Another point of fifodirs is to avoid the need for a daemon to act
as a bus. It's notification that happens between unrelated processes
without requiring a central server to ensure the communication.
It's important because I didn't want my supervision system (which is
supposed to manage daemons) to itself rely on a daemon (which would
then have to be unsupervised).
Here, you don't have that requirement, and you already have a daemon:
the event dispatcher is long-lived.
I think a "socketdir" mechanism is just too heavy:
- for every event, you perform opendir(), readdir() and closedir()
- for every event * subscriber, you perform at least socket(), connect(),
sendmsg() and close()
- the client library needs to listen() and accept(), which means it
needs its own thread (and I hate, hate, hate, libraries that pull in
thread support in my otherwise single-threaded programs)
- the client library needs to perform access control on the socket,
to avoid connects from unrelated processes, and even then you can't
be certain it's the event publisher and not a random root process
You definitely don't want a client library to be listen()ing.
listen() is server stuff - mixing client and server stuff is complex.

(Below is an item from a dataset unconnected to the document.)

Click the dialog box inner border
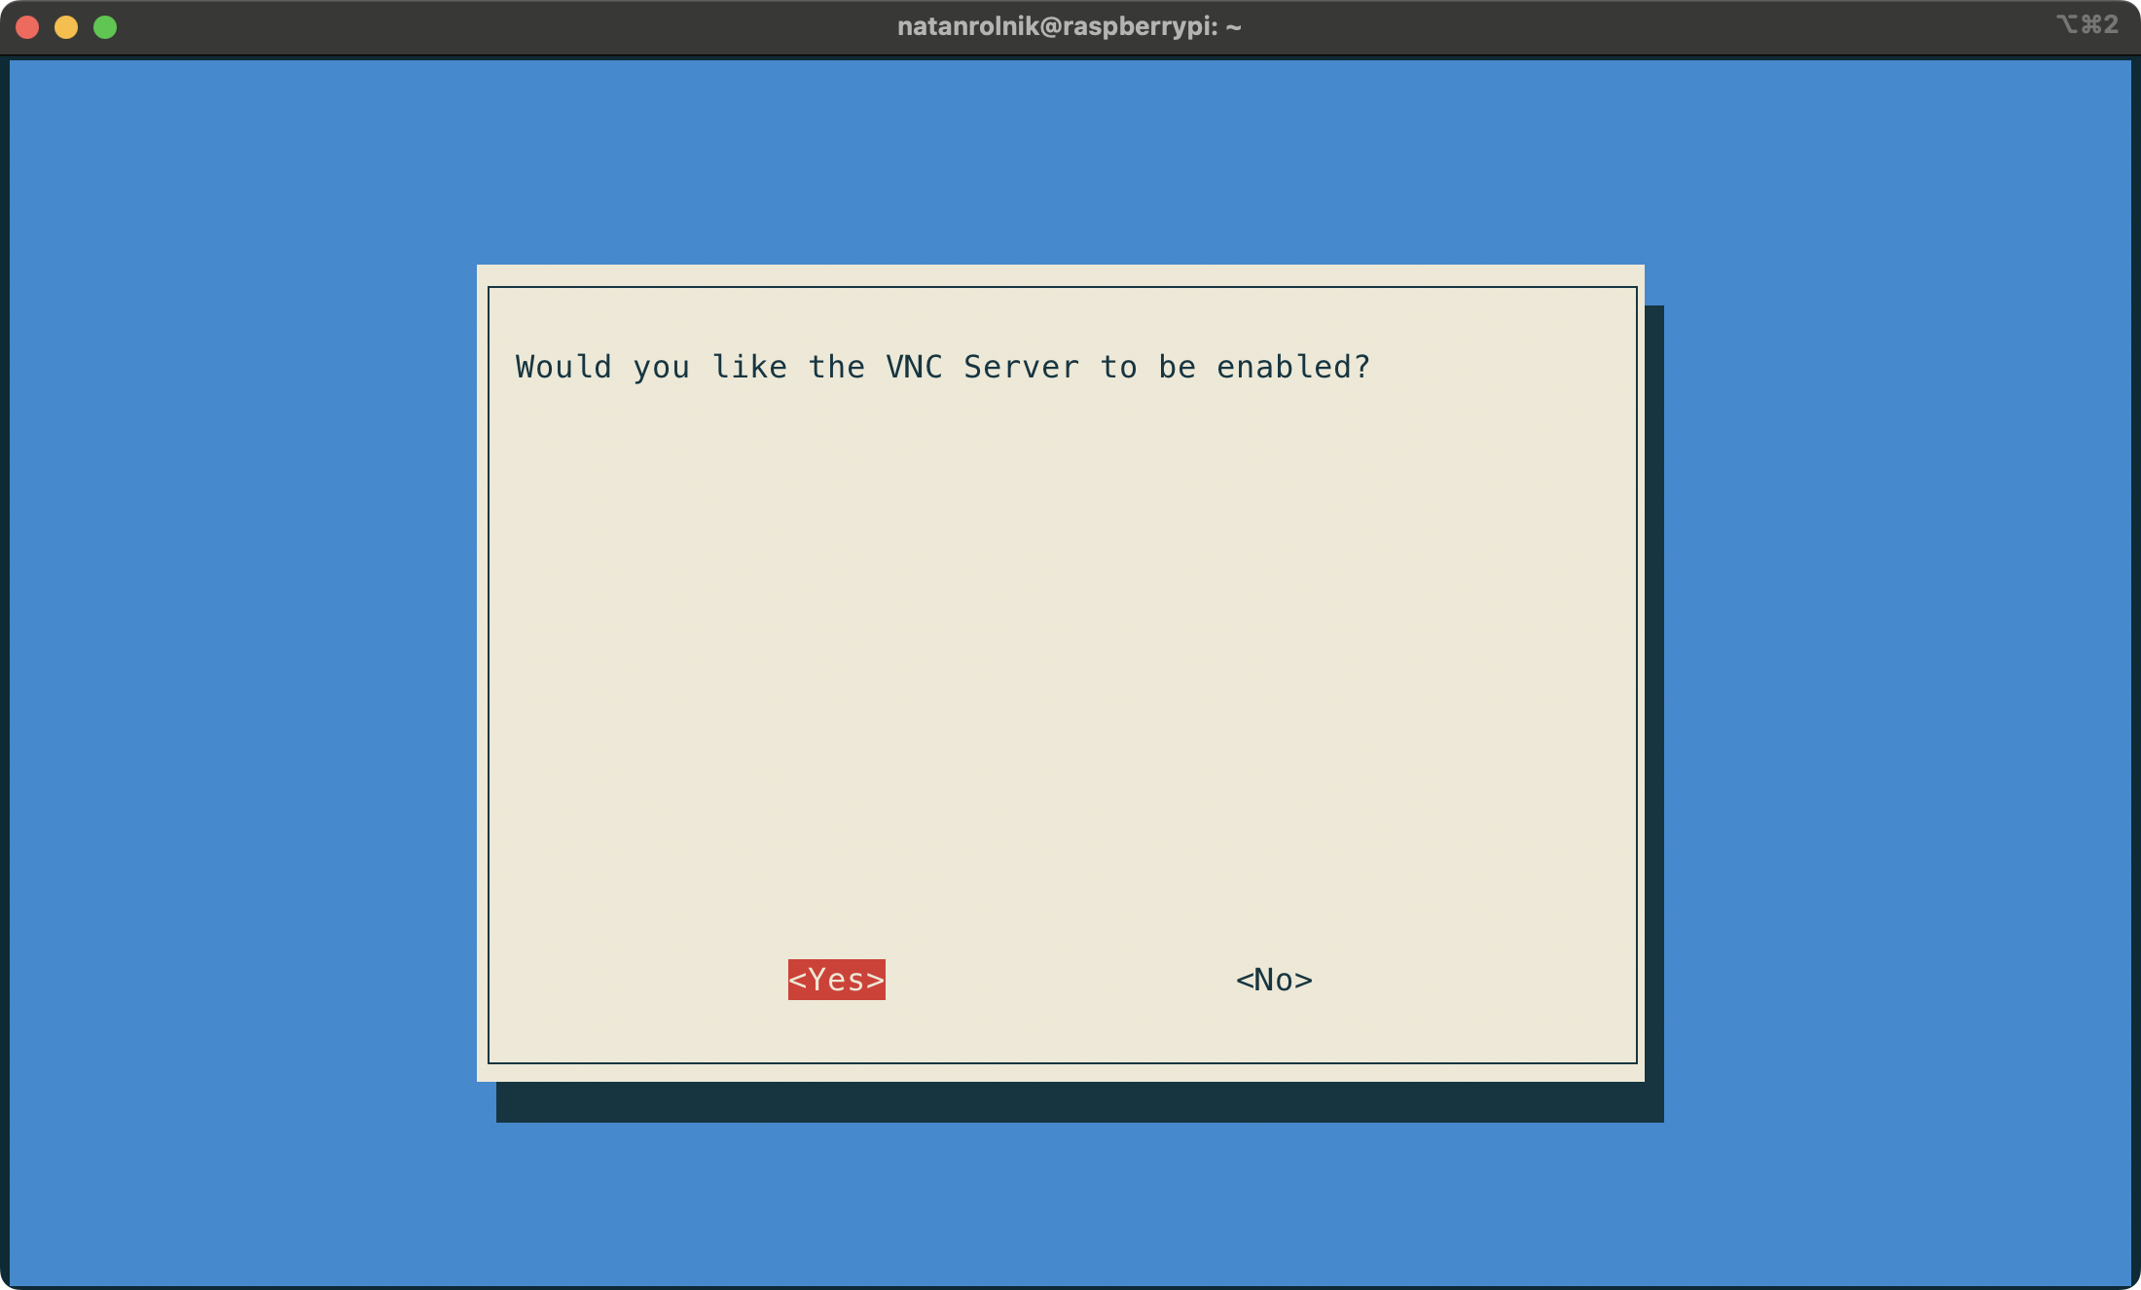The height and width of the screenshot is (1290, 2141). pos(1061,288)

Too much so for what you need here.
> Since each subscriber needs its own fd to read and
> close, the directory of subscriber sockets automatically gives the
> sender a list of who to communicate with and a count of how many fds
> to create. It also makes it easy to detect and clean up a dead
> subscriber's socket: the sender can request a struct ucred from a
> subscriber to get its PID (and then other details from /proc), and if
> the process ever exits (which the sender can detect on Linux using a
> netlink process monitor, like ), the process that created the
> socket can be assumed to be dead and the sender can unlink it. The
> sender would rely on additional process instance-identifying
> information from /proc (like its start-time) to avoid PID-reuse
Bleh. Of course it can be made to work, but you really don't need all
that complexity. You have a daemon that wants to publish data, and
several clients that want to receive data from that daemon: it's
one (long-lived) to many (short-lived) communication, and there's a
perfectly appropriate, simple and portable IPC for that: a single Unix
domain socket that your daemon listens on and your clients connect to.
If you want to be perfectly reliable, you can implement some kind of
autoreconnect in the client library - in case you want to restart the
event publisher without killing X, for instance. But that's still a
lot simpler than playing with multiple sockets and mixing clients and
serverswhen you don't need to.
> Thanks again for all your input!
No problem. I love design discussions, I can't get enough of them.
(The reason why I left the Devuan mailing-list is that there was too
much ideological mumbo-jumbo, and not enough technical/design stuff.
Speaking of which, my apologies to Alpine devs for hijacking their ML;
if it's too OT/uninteresting, we'll take the discussion elsewhere.)